How to Use Love, Kindness, and Limits with a Potentially Terrible Teen
Dear Kid Whisperer,
My son is 10 years old and about to turn 11. We have a great relationship with him, and besides some minor behavior issues (occasionally forgetting to clean up a mess, losing homework, getting mad at his younger sister over silly fights), we really don't have any major problems. People like to remind me to "just wait until you hit the teenage years!" and tell me how awful he's going to be when he gets to be a bit older. What can I do now, proactively, to make sure that his teenage years go as relatively smoothly as his first 10 years have been?
Yes, the hormones and challenges of teenagerdom will often cause former ex-pre-teens to experiment with negative behaviors that they never experimented with before.
Newly minted teens often have quickly changing brains that have thoughts like, “I now have a strange desire to sneak out of my window at night to go see about a girl.”
Or, a teen will have a natural and healthy desire to see, now that he is older, smarter, and taller than his mother, whether his mother is still the boss of the house. “After all,” a teen brain might say to its owner, “I know everything, so why should I listen to anyone?”
Parents must give their kid a home filled with:
love
kindness
limits that are enforced
Most modern parents in 2025 are good at giving their kids #s 1 and 2, and are abject failures at #3.
So, to lower the chances that your kid will turn into Charlie Sheen on his 13th birthday, I’m going to suggest something that will be easy and wonderful for you to do: increase the amount of love and kindness that you give to your kid. Take the time to express, in detail, how much you love and appreciate him. Hugs! Way more hugs! Make sure he overhears you telling people how much you love and appreciate him. Make sure that many of these statements of appreciation are specific. It’s good to say, “I appreciate you so much!” And it’s also great to say
“I am so thankful that you…
…treat me so well.”
…listen when I ask you to do something and do those things right away.”

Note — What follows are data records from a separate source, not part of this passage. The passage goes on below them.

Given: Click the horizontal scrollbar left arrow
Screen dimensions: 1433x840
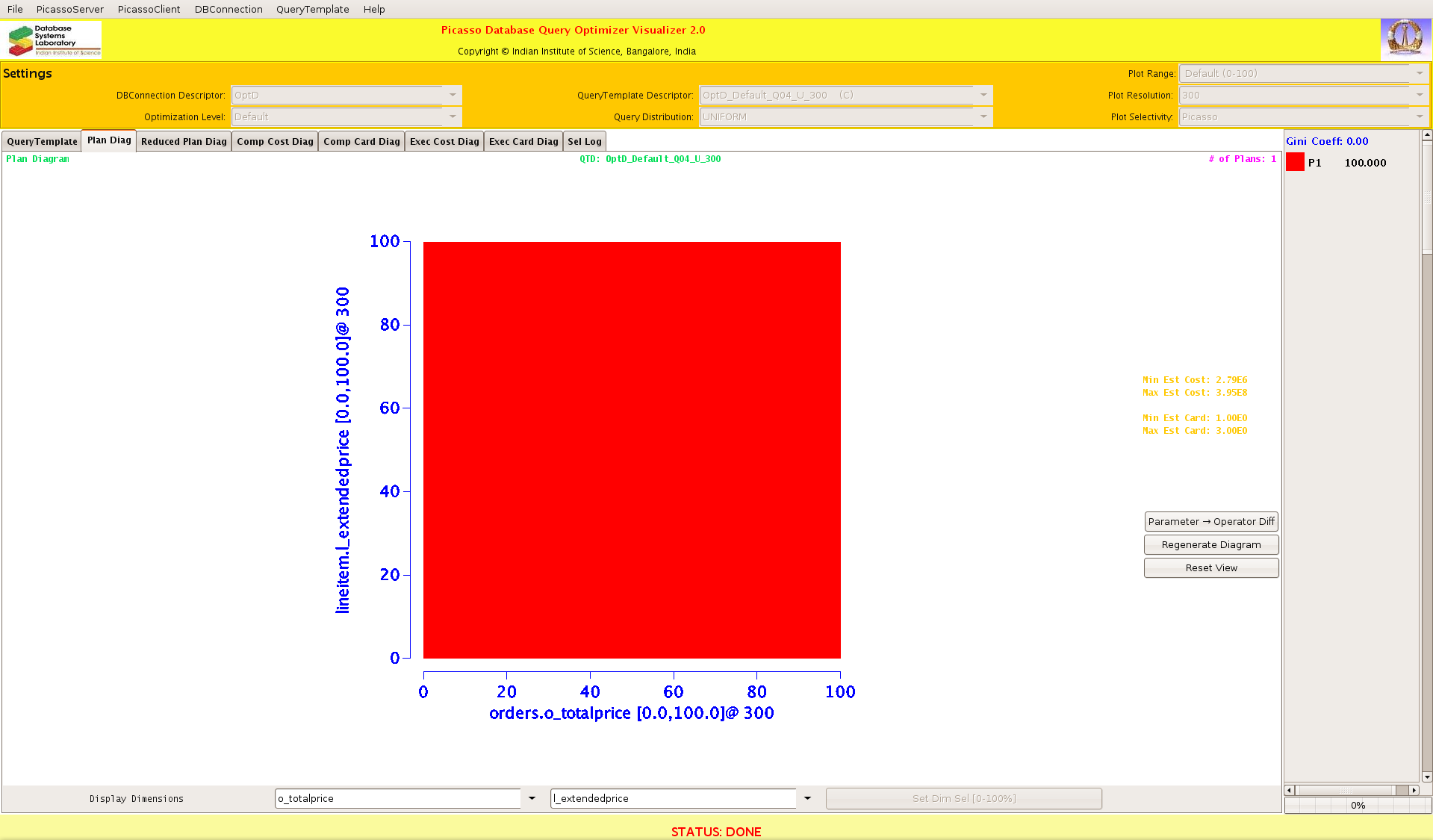Looking at the screenshot, I should (x=1289, y=790).
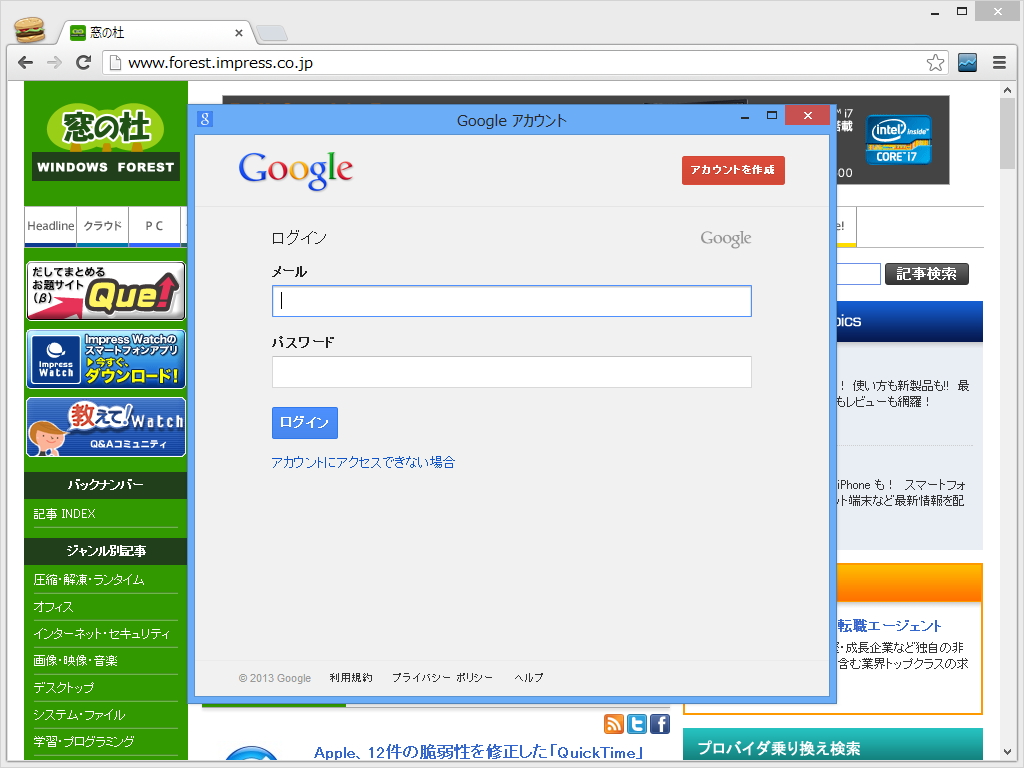Reload the page with the refresh icon

point(83,62)
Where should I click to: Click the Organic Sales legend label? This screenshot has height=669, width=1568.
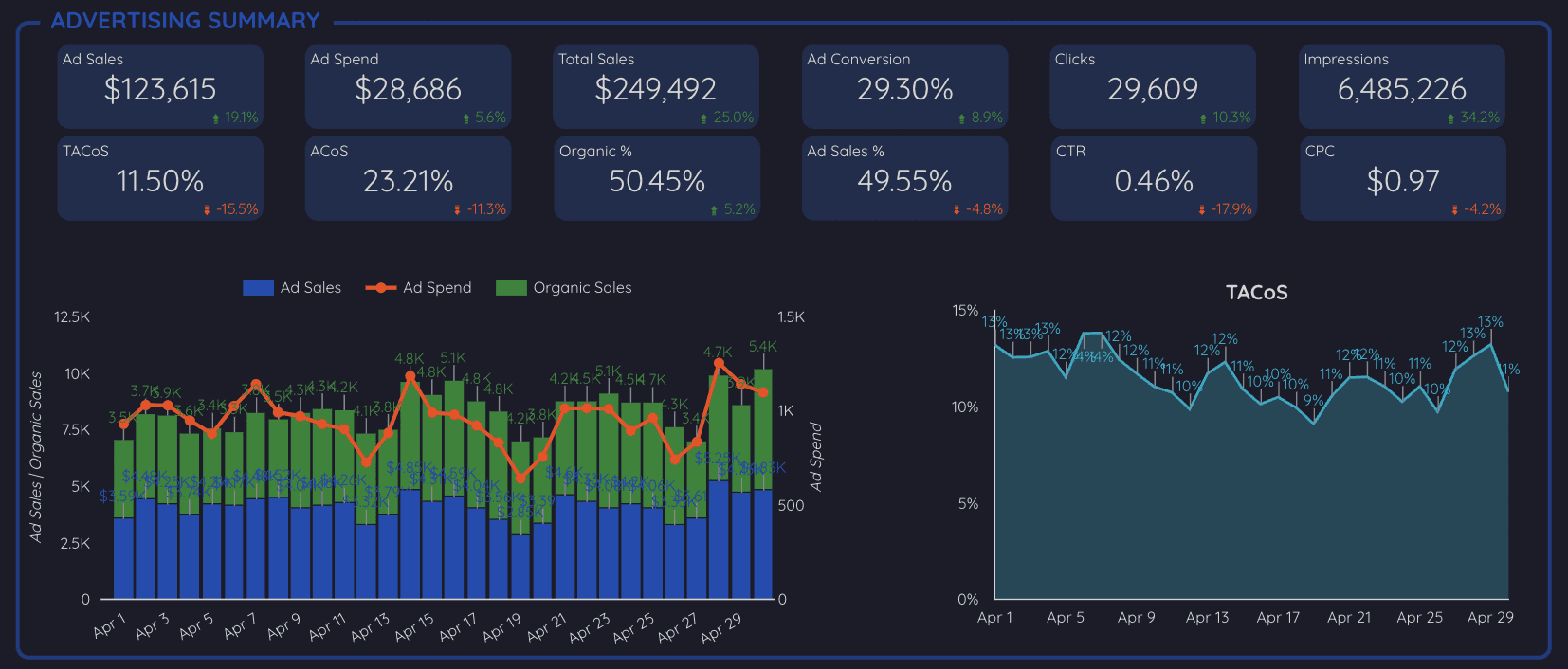(x=582, y=288)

…are so kind to your sister.”
While I’m pretty sure you have already built a home filled with love and kindness (#1 and 2), it is possible that you are doing a terrible job of using limits on behavior that are enforced (#3). If so, those parents warning you about the hazards of your kid having a 13th birthday are giving you a helpful warning of dark days to come instead of a passive aggressive jab and simultaneous excuse for their own teens’ bad behavior.
Regardless, when your kid experiments with his new brain filled with new hormones, thoughts, and new ideas about what behaviors might work today that he’s never tried before, be ready to meet the challenge correctly. Here’s how I would do it.
Kid: My thirteenth birthday party was crap. Way to screw that up.
Kid Whisperer: I talk to kids who are being kind.
Kid: Whatever, stupid. This is my house now and I own it and you and I have a girlfriend and she’s moving in because I said so and you shall serve us and we have a date at midnight tonight and we’re getting tattoos that profess our love.
Kid Whisperer: Who do I talk to? (as I walk to another room) Yikes. This is a tough one. I’ll help you do some learning later.
Later, when I have calmed myself down after watching Kid start his experimentation with being terrible, I will explain that all his time outside the house, with the only exceptions being school and our place of worship, will now be spent practicing being part of a functional family with him being the kid and with me being the parent. He will be with me and the rest of the family, and I will let him know when he is using the correct behaviors of, for example, treating me well, treating his sister well, and listening to and doing what he is asked. Once I can see that he has become an expert at these types of things, he will be allowed to resume his normal life as a minor child on this earth with all the privileges and rights thereof (which are minimal because he’s 13).